Start of Block

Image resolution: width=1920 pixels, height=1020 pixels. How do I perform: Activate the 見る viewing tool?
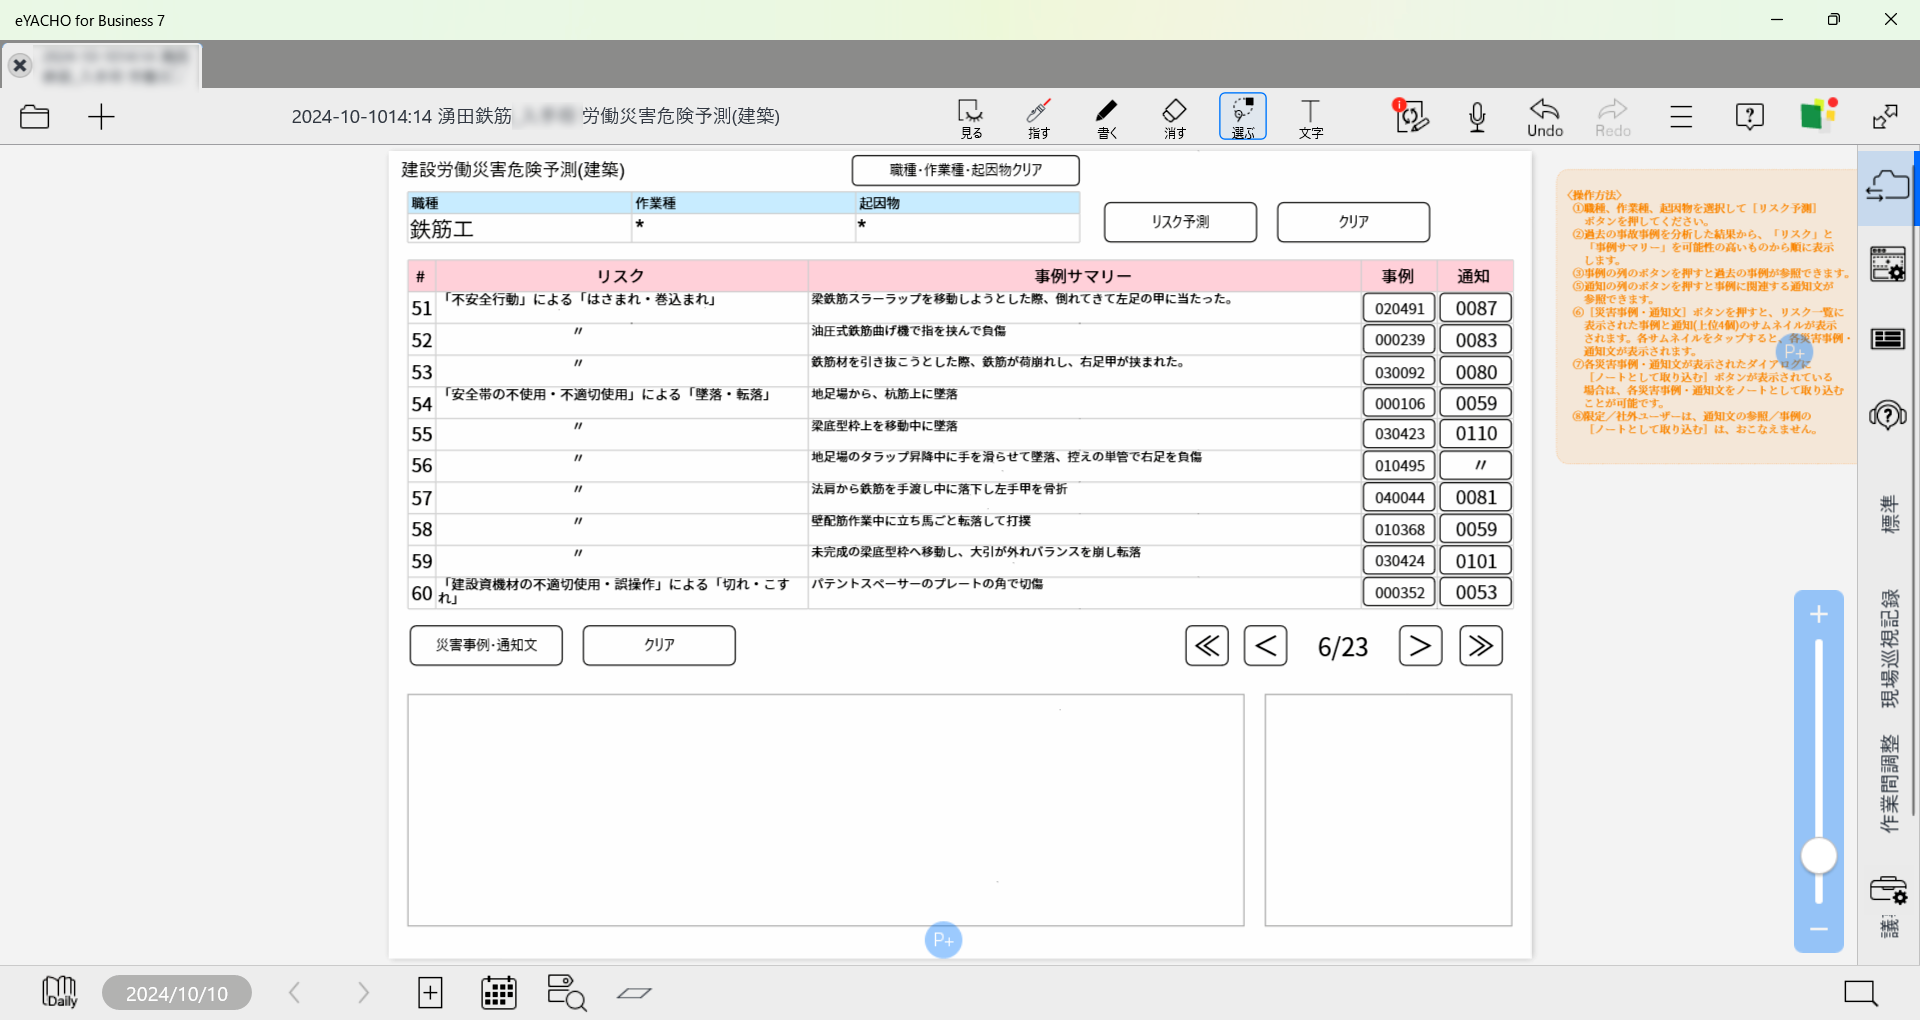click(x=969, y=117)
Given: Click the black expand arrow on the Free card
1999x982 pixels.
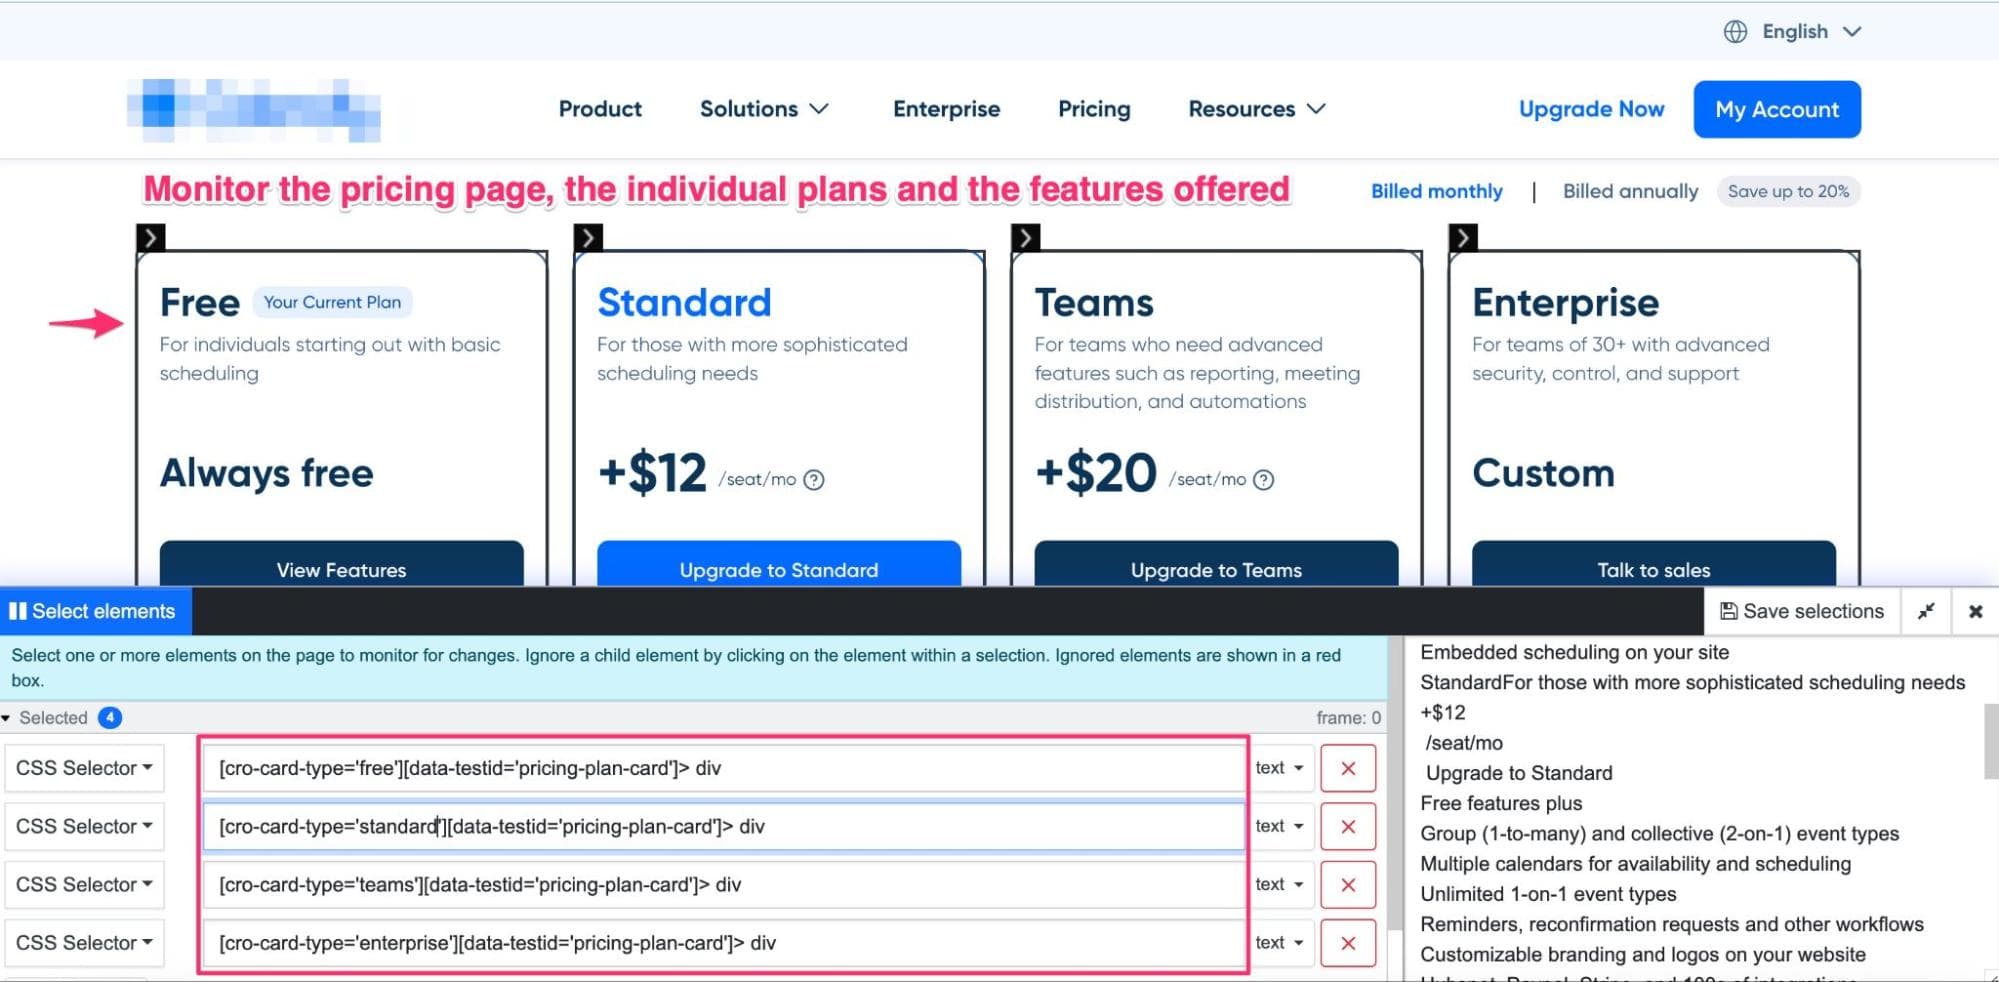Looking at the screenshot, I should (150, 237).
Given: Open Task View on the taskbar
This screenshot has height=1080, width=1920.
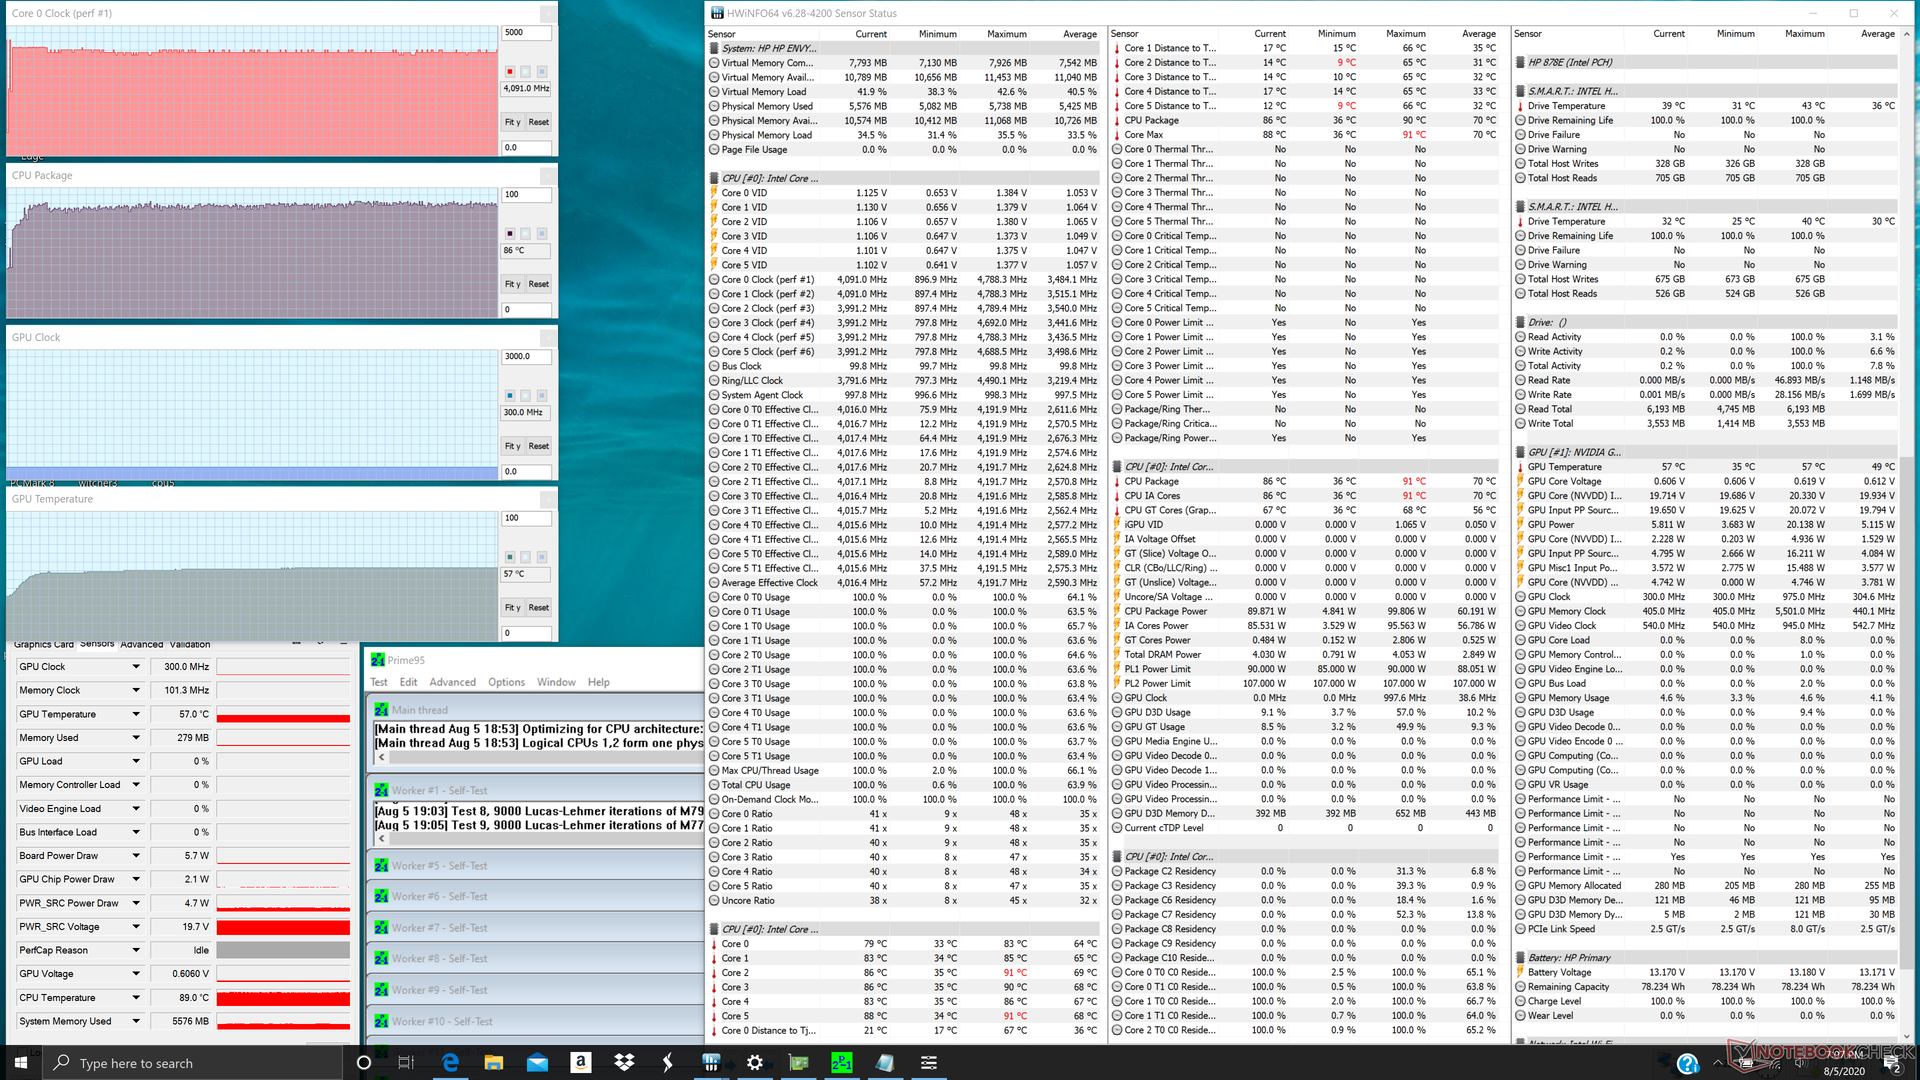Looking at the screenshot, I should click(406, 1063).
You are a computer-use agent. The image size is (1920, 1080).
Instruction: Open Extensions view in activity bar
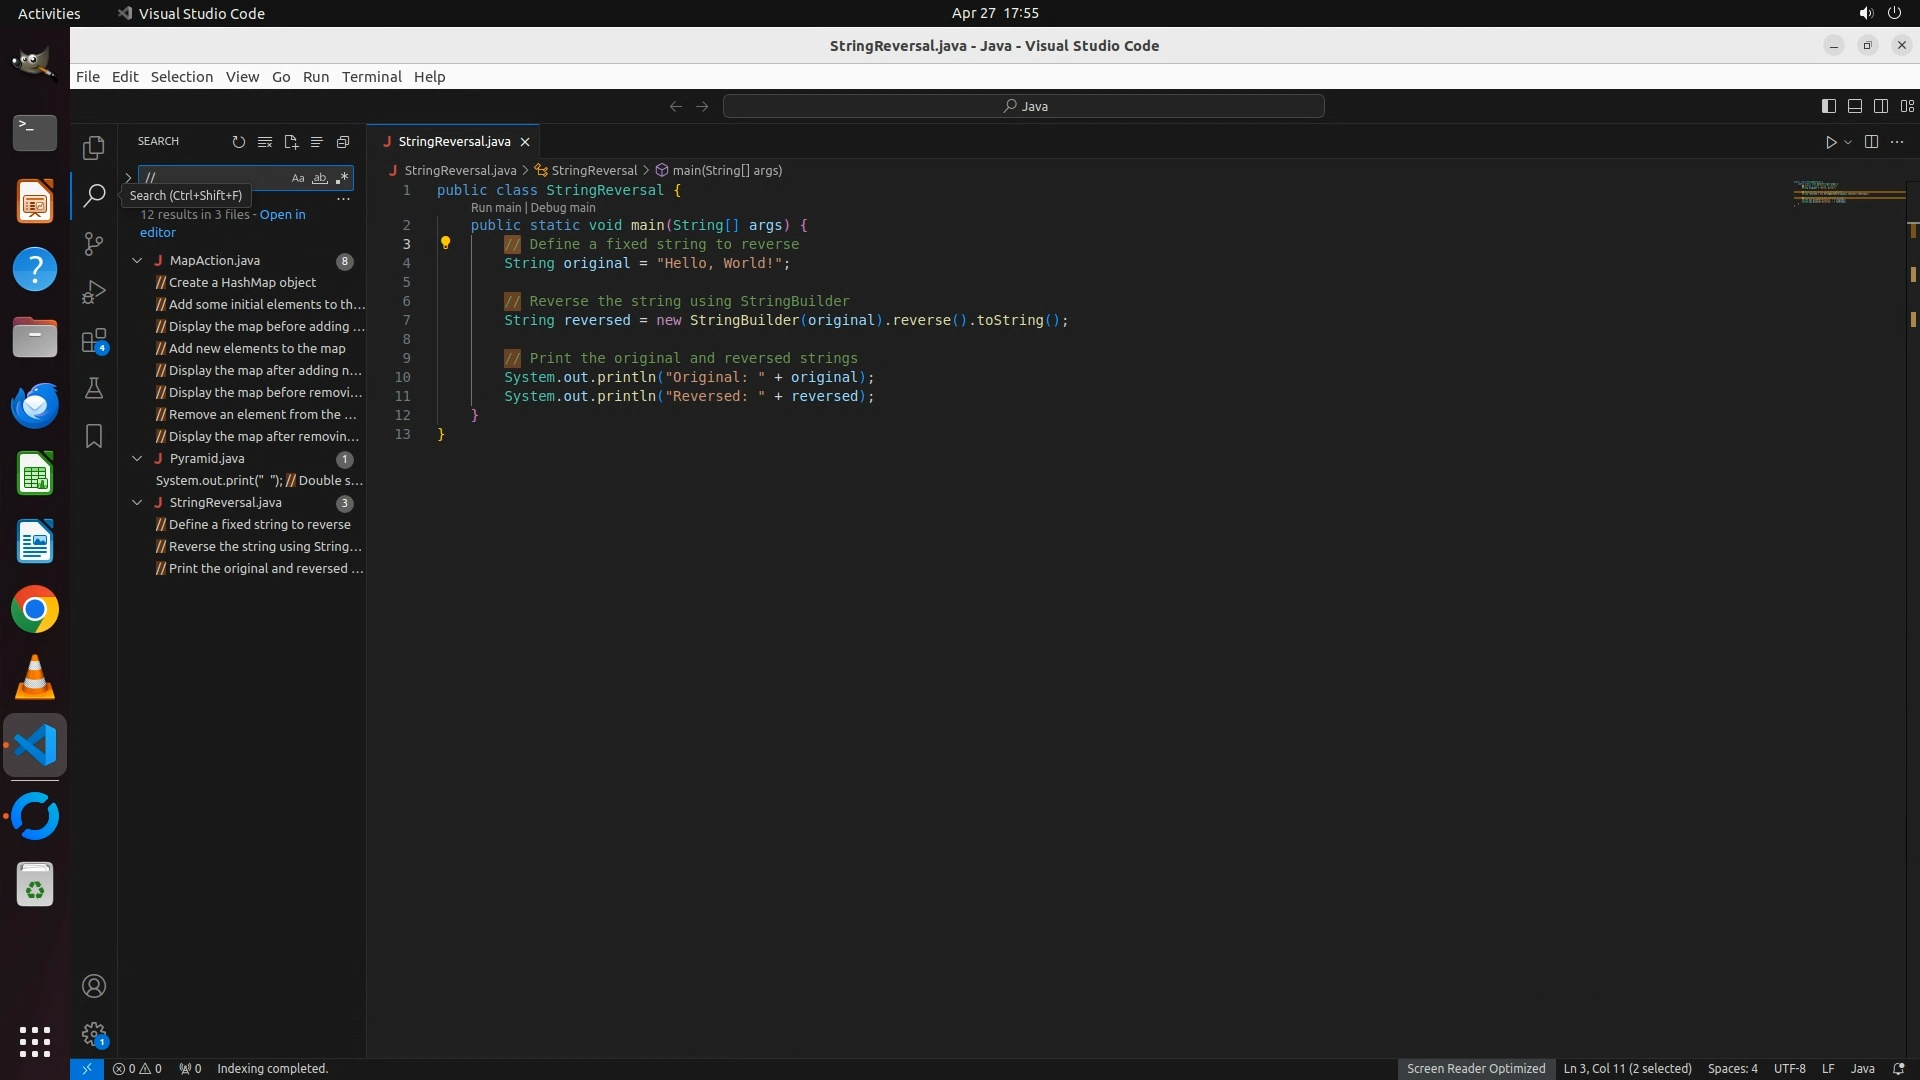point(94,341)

End of Block

== INSTRUCTIONS TO FOLLOW ==
Each line of the listing must be restated word for word, and the pictures left out.

== COMPLETED TASK ==
Image resolution: width=1920 pixels, height=1020 pixels. How do I perform: Activate the 見る viewing tool?
click(x=969, y=117)
Given: Click the black expand arrow on the Free card
1999x982 pixels.
Looking at the screenshot, I should (150, 237).
Given: Open Task View on the taskbar
This screenshot has height=1080, width=1920.
Looking at the screenshot, I should click(406, 1063).
You are a computer-use agent. The image size is (1920, 1080).
Instruction: Open Extensions view in activity bar
point(94,341)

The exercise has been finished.